* [TASK TO COMPLETE]: From the line containing "The height and" through the last line of the records below, output every line exactly, both ends included, except the pictures.

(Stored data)

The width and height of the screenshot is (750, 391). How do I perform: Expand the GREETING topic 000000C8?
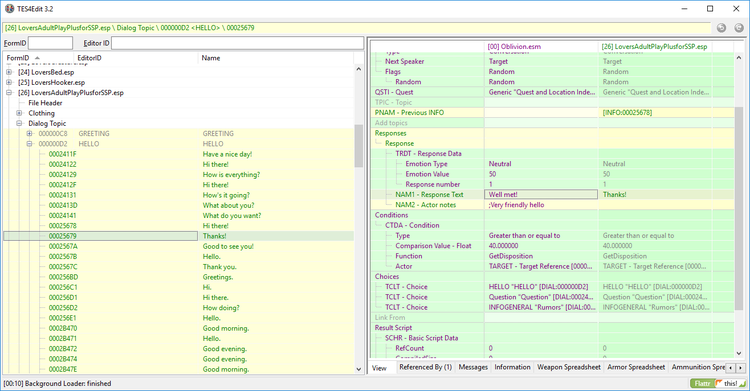click(x=30, y=134)
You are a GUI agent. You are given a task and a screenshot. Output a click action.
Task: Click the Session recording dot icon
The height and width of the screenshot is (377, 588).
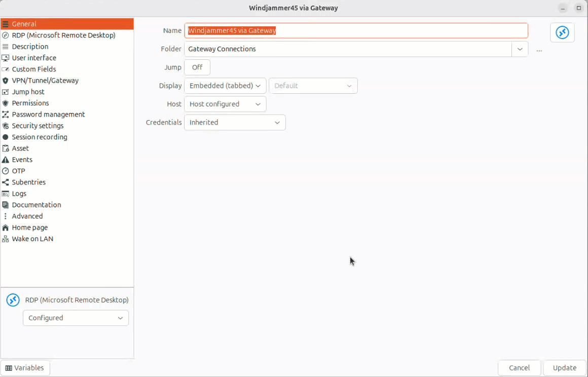(x=6, y=137)
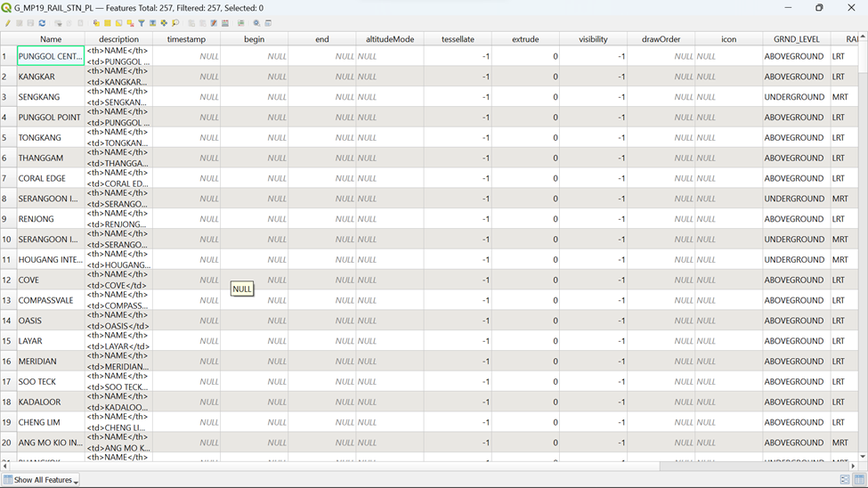This screenshot has width=868, height=488.
Task: Select row 12 header for COVE
Action: (8, 281)
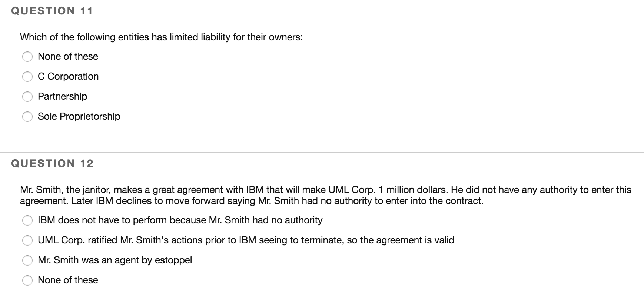This screenshot has width=644, height=303.
Task: Select "Sole Proprietorship" as the answer
Action: click(x=27, y=117)
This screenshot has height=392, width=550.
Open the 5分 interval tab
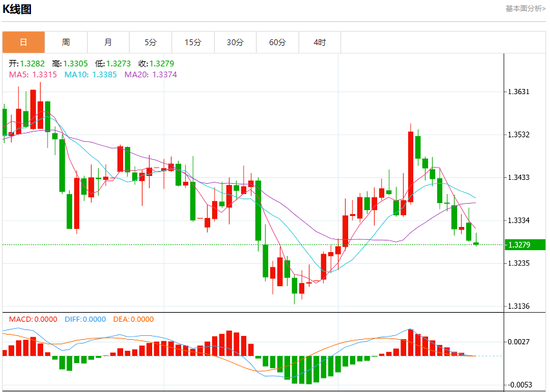(x=150, y=43)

* [FINAL ANSWER]:
The height and width of the screenshot is (377, 588).
(x=6, y=137)
This screenshot has width=868, height=488.
Task: Select row 12 header for COVE
Action: (8, 281)
This screenshot has width=644, height=303.
Task: Select "Sole Proprietorship" as the answer
Action: click(x=27, y=117)
This screenshot has height=392, width=550.
Open the 5分 interval tab
(x=150, y=43)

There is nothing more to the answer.